As a writer, I weave tales based on my own life experiences, either personally or people I have known or worked with throughout the years. I find there’s a two-fold result from that: it either dredges up painful memories, and I hurt all over again, or I find healing in writing about it.
God proves himself faithful to both Jack and Lebby in Like A Cedar In Lebanon, just as he proved himself faithful to me all these years. As we close the month of November, I am so thankful for my relationship with Jesus Christ. The road hasn’t been easy, but I’ve never walked alone.
Saturday, November 24, 2012
Forgiveness
My book is finally out “Like A Cedar In Lebanon.” My first published book! Well, okay, I HAD it
published—self-publishing, but I am excited nonetheless.
One of the key points of the book is forgiveness and
reconciliation. Lebby (Lebanon), the heroine is an innocent, naïve girl raised
in a Pastor’s home when Jack comes to town.
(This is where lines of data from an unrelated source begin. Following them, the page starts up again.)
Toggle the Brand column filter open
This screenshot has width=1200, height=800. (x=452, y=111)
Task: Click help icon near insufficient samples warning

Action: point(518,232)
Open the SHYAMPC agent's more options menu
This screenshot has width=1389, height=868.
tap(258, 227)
Jack is handsome and charming and
sweeps the young girl off her feet. From that point on Lebby’s life spirals
downhill in a web of abuse and deceit, later forcing her to flee with her two babies
and go into hiding.
Years later, Jack finds them and claims to be a new
man. Can Lebby trust him? More
importantly, can she forgive him? He stole her youth, her innocence and is
essence, her life. Now she’s made a new life, a wonderful life, for her and her
children. To do so, she had to sever all relationships with her family and
friends in her hometown of Yacolt, WA.
Both Jack and Lebby learn a valuable lesson in true
forgiveness.
Get the book. It’s worth the read!
Tuesday, November 6, 2012
NaNoWriMo Woes
Every time I start a new NaNoWriMo, I threaten to kick
myself. I have three such novels of 50,0000 words and more that I need to
finish. Why start a new one?
Why indeed! Here I am typing my little fingers to the bone
with a new novel (and way ahead of my word count, I might add) Seriously? I
love my other novels. I want to finish them. I can’t believe I’m doing this again.
Never, ever, in my wildest imagination did I think that
writing could be so time consuming. I thought it was like the movies----a
remote cottage, gentle breezing blowing through a window, soft music playing,
some devoted someone bringing in coffee or iced drinks and delicious
sandwiches. Even in the movie Misery, the main character , an author, played by James Caan, who was in excruciating pain inflicted by the demented Kathy Bates, who also tormented him mentally, managed to crank out an entire novel. In the midst of all that, he made the novel writing look so easy.
But alas, I suppose ‘No pain, No gain’ as the saying goes. So I lie in bed each night with my novel unfolding like scenes from a movie (that’s what pantsters do—no plotting for me) until I want to scream, “Leave me alone so I can sleep!”
NaNoWriMo, how I loathe thee.…I mean, oh, how I love thee.